> _Data rows_
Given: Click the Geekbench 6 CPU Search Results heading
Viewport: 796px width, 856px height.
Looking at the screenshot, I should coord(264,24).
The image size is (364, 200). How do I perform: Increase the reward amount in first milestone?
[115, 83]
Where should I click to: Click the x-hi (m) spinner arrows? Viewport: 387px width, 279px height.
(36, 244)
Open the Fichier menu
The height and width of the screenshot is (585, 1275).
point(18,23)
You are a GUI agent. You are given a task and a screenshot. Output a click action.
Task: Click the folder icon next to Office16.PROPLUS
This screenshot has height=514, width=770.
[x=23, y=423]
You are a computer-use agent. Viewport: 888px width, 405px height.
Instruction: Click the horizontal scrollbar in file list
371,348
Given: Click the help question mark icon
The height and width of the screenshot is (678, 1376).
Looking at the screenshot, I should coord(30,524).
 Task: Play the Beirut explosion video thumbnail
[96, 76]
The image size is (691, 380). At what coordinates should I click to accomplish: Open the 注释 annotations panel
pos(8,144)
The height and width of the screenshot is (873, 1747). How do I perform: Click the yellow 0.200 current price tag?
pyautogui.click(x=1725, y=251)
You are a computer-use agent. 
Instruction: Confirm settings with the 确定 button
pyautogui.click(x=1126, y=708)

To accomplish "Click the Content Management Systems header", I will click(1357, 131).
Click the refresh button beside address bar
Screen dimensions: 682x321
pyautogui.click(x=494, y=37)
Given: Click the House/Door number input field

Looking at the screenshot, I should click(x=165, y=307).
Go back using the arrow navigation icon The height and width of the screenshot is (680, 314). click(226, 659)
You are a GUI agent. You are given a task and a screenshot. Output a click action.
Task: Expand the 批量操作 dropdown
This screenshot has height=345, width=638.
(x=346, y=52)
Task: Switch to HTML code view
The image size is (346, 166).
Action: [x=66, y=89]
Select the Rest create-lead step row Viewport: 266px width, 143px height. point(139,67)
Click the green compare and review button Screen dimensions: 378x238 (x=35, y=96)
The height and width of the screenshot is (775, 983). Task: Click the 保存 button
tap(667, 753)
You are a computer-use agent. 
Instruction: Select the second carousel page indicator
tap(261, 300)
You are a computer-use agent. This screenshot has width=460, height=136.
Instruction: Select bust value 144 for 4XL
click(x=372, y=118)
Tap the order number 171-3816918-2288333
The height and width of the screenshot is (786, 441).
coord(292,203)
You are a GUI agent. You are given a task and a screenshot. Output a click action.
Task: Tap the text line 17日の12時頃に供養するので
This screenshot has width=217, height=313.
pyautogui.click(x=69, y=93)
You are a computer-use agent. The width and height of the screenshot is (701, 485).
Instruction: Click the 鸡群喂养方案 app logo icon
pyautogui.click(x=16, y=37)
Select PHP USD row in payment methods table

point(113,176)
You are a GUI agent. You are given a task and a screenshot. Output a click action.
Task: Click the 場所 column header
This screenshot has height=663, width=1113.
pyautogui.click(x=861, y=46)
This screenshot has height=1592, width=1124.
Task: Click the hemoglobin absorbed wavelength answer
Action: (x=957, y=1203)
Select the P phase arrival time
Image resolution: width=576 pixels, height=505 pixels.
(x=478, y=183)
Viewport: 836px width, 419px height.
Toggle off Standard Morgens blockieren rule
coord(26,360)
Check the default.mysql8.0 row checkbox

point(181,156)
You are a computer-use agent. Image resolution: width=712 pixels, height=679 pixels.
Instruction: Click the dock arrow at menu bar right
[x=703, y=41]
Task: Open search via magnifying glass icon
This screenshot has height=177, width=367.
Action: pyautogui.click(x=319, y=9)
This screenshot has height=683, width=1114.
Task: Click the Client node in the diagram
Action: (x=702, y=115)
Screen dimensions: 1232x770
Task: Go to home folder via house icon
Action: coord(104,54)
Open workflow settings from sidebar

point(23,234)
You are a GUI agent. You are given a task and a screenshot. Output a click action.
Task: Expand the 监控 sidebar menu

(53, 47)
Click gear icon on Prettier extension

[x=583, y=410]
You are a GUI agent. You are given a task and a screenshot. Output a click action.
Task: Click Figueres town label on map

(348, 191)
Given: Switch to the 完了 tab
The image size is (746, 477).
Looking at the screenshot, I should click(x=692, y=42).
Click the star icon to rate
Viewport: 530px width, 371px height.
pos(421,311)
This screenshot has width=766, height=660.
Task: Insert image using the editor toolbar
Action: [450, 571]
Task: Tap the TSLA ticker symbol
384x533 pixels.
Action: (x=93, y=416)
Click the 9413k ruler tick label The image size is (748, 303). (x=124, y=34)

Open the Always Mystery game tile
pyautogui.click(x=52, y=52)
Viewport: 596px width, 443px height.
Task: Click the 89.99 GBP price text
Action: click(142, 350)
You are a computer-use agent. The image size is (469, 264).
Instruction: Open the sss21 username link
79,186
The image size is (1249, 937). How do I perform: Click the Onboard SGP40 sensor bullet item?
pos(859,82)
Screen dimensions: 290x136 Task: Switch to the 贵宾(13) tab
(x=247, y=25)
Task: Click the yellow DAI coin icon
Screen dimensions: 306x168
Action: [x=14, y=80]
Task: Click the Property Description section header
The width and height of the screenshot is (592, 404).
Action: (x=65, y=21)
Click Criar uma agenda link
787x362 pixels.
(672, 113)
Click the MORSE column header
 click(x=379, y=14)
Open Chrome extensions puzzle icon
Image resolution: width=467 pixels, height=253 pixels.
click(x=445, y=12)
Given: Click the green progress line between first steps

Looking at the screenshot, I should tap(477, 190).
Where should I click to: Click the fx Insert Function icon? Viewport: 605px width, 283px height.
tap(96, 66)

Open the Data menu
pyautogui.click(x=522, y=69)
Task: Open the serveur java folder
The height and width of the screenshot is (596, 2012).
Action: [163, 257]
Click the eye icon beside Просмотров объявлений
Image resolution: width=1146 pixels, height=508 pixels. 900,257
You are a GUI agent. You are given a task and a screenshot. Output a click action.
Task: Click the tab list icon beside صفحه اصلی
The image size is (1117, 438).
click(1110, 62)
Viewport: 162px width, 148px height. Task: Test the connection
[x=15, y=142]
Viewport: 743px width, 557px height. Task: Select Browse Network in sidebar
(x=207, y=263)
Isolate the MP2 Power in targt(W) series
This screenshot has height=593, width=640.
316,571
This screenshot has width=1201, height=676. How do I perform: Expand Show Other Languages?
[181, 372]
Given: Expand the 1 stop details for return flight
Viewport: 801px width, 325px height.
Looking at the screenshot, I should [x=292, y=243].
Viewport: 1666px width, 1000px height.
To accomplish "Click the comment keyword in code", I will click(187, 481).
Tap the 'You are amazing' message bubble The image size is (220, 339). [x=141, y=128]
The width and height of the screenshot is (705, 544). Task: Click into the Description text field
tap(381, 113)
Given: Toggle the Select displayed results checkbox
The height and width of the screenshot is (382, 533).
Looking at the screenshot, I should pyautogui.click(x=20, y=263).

> _Challenge_
Reproduce the material verbatim, starting at its first line and ending with the line that contains "pyautogui.click(x=1126, y=708)", both included.

> _Finished exercise_
Given: Click the Geekbench 6 CPU Search Results heading
Viewport: 796px width, 856px height.
Looking at the screenshot, I should coord(264,24).
The image size is (364, 200). How do I perform: Increase the reward amount in first milestone?
[115, 83]
Where should I click to: Click the x-hi (m) spinner arrows? Viewport: 387px width, 279px height.
(36, 244)
Open the Fichier menu
The height and width of the screenshot is (585, 1275).
point(18,23)
You are a GUI agent. You are given a task and a screenshot. Output a click action.
Task: Click the folder icon next to Office16.PROPLUS
This screenshot has height=514, width=770.
[x=23, y=423]
You are a computer-use agent. Viewport: 888px width, 405px height.
Instruction: Click the horizontal scrollbar in file list
371,348
Given: Click the help question mark icon
The height and width of the screenshot is (678, 1376).
Looking at the screenshot, I should coord(30,524).
 Task: Play the Beirut explosion video thumbnail
[96, 76]
The image size is (691, 380). At what coordinates should I click to accomplish: Open the 注释 annotations panel
pos(8,144)
The height and width of the screenshot is (873, 1747). How do I perform: Click the yellow 0.200 current price tag?
pyautogui.click(x=1725, y=251)
You are a computer-use agent. 
Instruction: Confirm settings with the 确定 button
pyautogui.click(x=1126, y=708)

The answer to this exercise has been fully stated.